__Given problem__. Copy each of the rows below character for character, without changing, dropping, or reordering anything.
--------------------
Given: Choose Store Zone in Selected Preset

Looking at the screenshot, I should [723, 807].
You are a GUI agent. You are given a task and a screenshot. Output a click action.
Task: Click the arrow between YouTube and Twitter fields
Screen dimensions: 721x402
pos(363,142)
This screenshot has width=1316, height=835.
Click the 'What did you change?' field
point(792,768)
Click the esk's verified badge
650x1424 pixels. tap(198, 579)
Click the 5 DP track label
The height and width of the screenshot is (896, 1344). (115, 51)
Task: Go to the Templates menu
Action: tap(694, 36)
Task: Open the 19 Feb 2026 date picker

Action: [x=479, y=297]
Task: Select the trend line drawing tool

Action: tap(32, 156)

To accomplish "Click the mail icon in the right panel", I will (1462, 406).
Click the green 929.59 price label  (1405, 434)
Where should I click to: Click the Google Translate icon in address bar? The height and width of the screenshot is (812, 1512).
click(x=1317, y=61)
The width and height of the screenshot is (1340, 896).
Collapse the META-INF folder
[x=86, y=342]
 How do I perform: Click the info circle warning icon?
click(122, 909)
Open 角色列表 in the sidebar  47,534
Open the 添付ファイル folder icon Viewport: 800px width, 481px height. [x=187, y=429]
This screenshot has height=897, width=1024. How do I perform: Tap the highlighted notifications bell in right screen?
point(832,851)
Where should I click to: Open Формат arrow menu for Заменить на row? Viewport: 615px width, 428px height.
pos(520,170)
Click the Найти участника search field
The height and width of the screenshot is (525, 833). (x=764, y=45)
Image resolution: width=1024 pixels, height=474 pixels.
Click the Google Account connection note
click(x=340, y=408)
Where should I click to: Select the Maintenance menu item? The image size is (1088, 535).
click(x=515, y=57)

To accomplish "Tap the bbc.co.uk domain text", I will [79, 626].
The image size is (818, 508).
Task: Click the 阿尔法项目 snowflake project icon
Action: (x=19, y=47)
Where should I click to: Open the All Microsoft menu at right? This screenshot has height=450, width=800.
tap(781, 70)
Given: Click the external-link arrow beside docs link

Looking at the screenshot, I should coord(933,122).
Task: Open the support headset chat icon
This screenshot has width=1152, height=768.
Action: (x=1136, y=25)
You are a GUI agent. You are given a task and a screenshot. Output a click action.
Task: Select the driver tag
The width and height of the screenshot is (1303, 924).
--------------------
__Solution__.
Given: Choose Store Zone in Selected Preset

Looking at the screenshot, I should [723, 807].
You are a GUI agent. You are given a task and a screenshot. Output a click action.
Task: Click the arrow between YouTube and Twitter fields
Screen dimensions: 721x402
pos(363,142)
This screenshot has width=1316, height=835.
Click the 'What did you change?' field
point(792,768)
Click the esk's verified badge
650x1424 pixels. tap(198, 579)
Click the 5 DP track label
The height and width of the screenshot is (896, 1344). (115, 51)
Task: Go to the Templates menu
Action: tap(694, 36)
Task: Open the 19 Feb 2026 date picker

Action: [x=479, y=297]
Task: Select the trend line drawing tool

Action: tap(32, 156)

To accomplish "Click the mail icon in the right panel", I will (1462, 406).
Click the green 929.59 price label  (1405, 434)
Where should I click to: Click the Google Translate icon in address bar? The height and width of the screenshot is (812, 1512).
click(x=1317, y=61)
The width and height of the screenshot is (1340, 896).
Collapse the META-INF folder
[x=86, y=342]
 How do I perform: Click the info circle warning icon?
click(122, 909)
Open 角色列表 in the sidebar  47,534
Open the 添付ファイル folder icon Viewport: 800px width, 481px height. [x=187, y=429]
This screenshot has height=897, width=1024. How do I perform: Tap the highlighted notifications bell in right screen?
point(832,851)
Where should I click to: Open Формат arrow menu for Заменить на row? Viewport: 615px width, 428px height.
pos(520,170)
Click the Найти участника search field
The height and width of the screenshot is (525, 833). (x=764, y=45)
Image resolution: width=1024 pixels, height=474 pixels.
Click the Google Account connection note
click(x=340, y=408)
Where should I click to: Select the Maintenance menu item? The image size is (1088, 535).
click(x=515, y=57)

To accomplish "Tap the bbc.co.uk domain text", I will [79, 626].
The image size is (818, 508).
Task: Click the 阿尔法项目 snowflake project icon
Action: (x=19, y=47)
Where should I click to: Open the All Microsoft menu at right? This screenshot has height=450, width=800.
tap(781, 70)
Given: Click the external-link arrow beside docs link

Looking at the screenshot, I should coord(933,122).
Task: Open the support headset chat icon
This screenshot has width=1152, height=768.
Action: (x=1136, y=25)
You are a GUI agent. You are given a task and a screenshot. Output a click action.
Task: Select the driver tag
The width and height of the screenshot is (1303, 924).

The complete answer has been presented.